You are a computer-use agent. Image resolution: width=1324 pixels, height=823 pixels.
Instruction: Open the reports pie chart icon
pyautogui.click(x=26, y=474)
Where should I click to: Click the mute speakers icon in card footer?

* * *

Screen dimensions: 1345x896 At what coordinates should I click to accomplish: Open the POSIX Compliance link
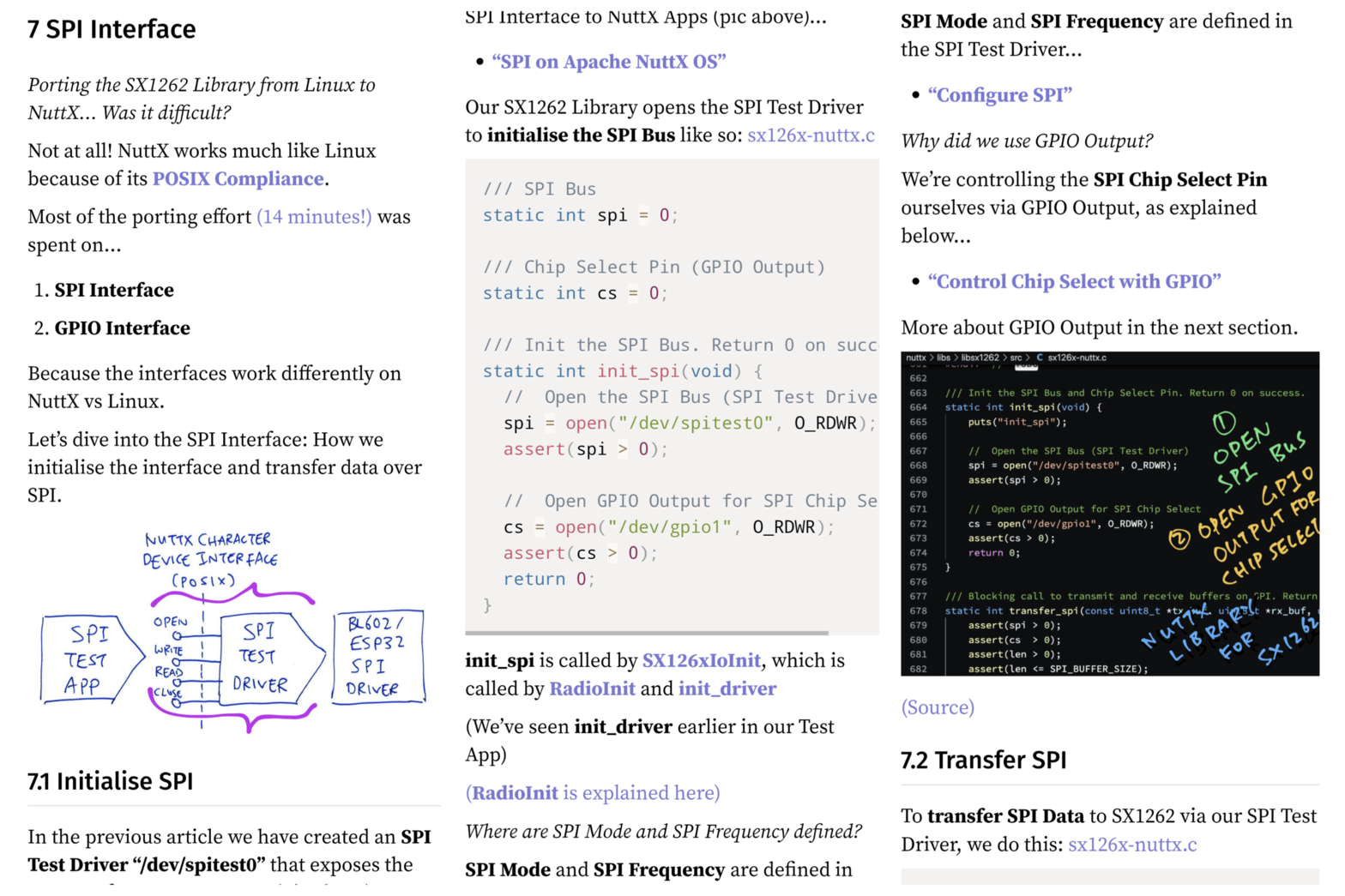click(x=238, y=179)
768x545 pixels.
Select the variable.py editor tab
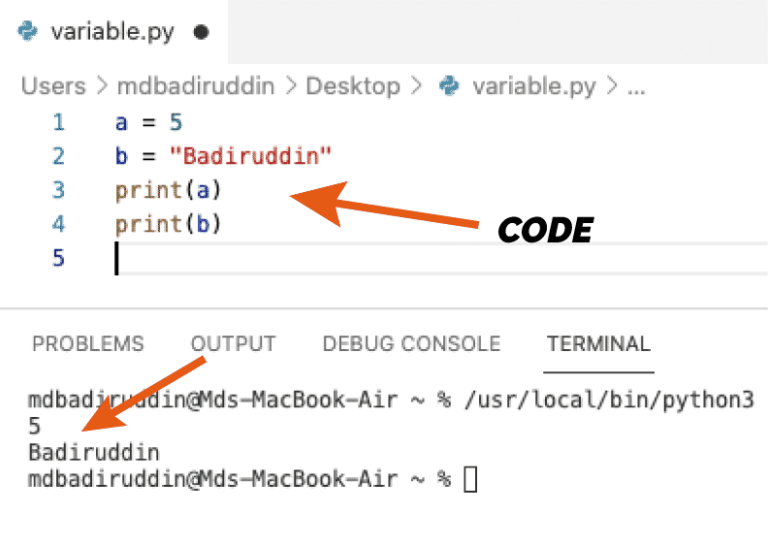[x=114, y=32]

--

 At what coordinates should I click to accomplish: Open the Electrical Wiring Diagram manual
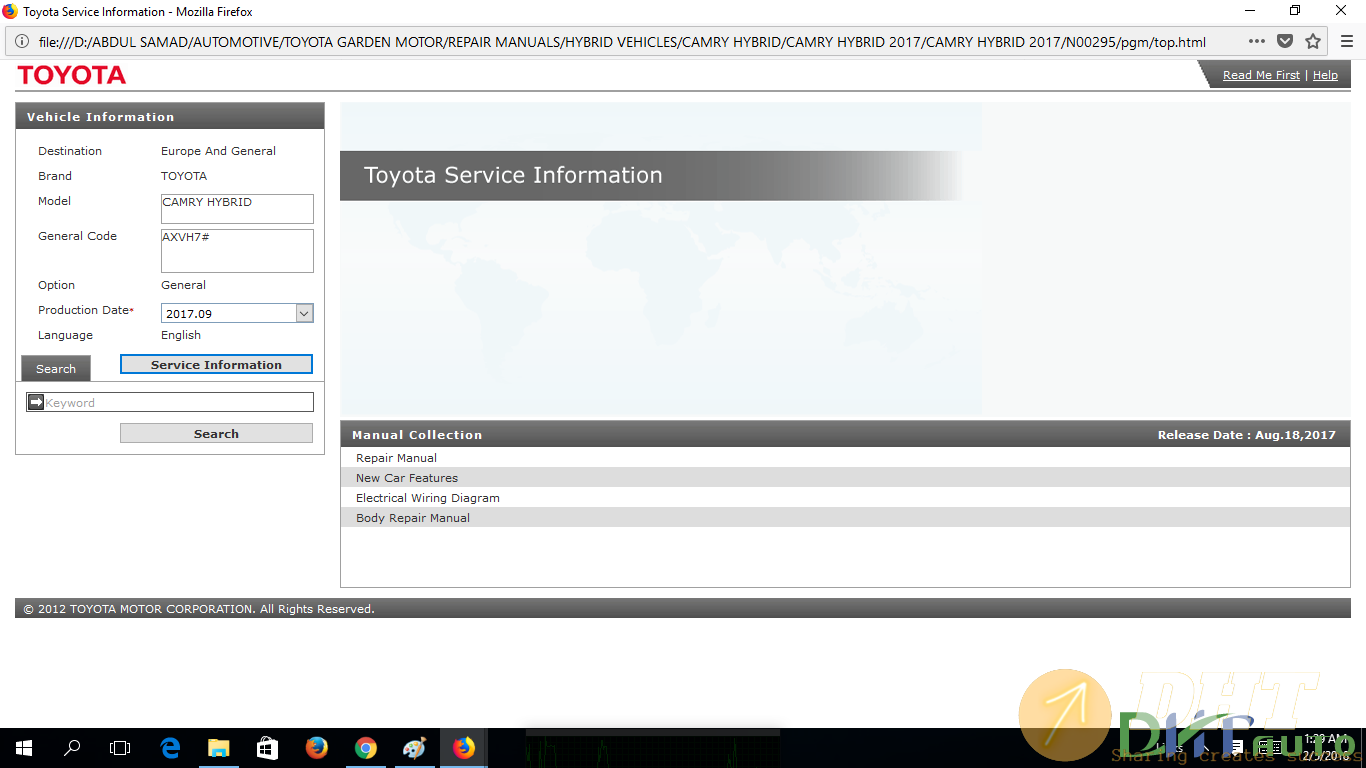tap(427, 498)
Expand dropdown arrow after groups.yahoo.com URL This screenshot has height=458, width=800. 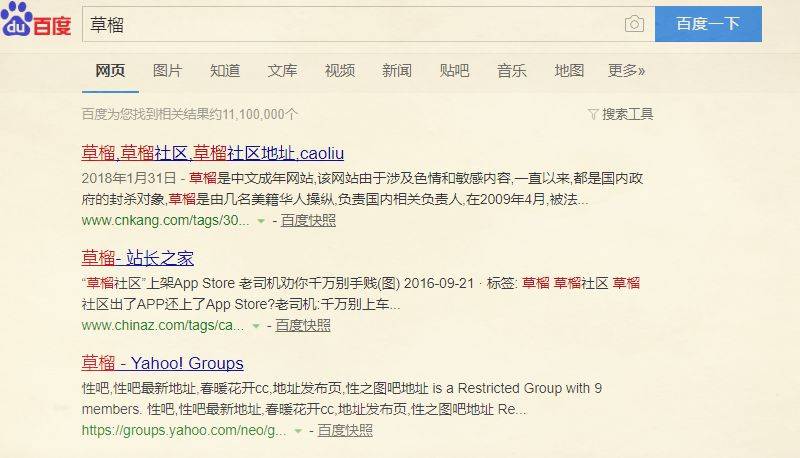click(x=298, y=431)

▶ **ACTIVITY**
From the entries above, copy each line holding "pixels".

▶ **ANSWER BOX**
You are a computer-use agent. Image resolution: width=1324 pixels, height=823 pixels.
768x545 pixels.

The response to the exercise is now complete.